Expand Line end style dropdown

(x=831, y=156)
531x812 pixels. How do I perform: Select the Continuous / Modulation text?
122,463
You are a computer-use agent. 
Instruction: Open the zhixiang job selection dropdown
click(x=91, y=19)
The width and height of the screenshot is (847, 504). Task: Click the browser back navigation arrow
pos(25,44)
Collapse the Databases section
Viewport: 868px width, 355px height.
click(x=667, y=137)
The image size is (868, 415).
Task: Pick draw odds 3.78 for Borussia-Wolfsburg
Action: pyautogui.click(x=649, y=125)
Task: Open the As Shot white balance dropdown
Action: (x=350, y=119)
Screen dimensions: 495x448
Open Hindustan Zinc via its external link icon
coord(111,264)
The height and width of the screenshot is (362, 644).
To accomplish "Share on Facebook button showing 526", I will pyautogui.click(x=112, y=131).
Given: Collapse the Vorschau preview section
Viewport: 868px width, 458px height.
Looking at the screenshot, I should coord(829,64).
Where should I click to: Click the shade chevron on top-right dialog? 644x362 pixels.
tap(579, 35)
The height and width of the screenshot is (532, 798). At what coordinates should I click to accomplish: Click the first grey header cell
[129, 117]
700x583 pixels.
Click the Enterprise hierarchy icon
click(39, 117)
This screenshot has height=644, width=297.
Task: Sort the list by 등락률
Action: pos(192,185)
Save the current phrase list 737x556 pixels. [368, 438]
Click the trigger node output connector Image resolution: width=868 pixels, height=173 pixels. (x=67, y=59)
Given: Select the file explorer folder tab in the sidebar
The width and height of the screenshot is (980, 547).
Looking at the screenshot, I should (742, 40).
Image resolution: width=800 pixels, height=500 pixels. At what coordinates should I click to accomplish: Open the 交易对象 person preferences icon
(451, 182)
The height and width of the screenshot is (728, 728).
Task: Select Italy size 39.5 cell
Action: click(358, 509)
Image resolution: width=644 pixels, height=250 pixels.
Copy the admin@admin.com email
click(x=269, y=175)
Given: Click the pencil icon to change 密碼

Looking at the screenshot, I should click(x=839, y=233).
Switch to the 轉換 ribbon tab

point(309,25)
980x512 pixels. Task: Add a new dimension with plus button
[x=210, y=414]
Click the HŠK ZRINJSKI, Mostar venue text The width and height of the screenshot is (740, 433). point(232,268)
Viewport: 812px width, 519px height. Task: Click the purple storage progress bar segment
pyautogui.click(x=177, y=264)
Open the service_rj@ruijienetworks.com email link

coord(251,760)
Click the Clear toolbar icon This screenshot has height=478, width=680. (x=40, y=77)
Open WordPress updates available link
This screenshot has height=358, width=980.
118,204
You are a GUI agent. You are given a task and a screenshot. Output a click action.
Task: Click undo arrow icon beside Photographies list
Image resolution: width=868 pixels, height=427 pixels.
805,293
************
WHAT YOU SHOULD DO: In the material above, find the lines that contain "agent" and show them.

EXERCISE OUTPUT:
You are a computer-use agent. 
You are a GUI agent. You are given a task and a screenshot. Output a click action.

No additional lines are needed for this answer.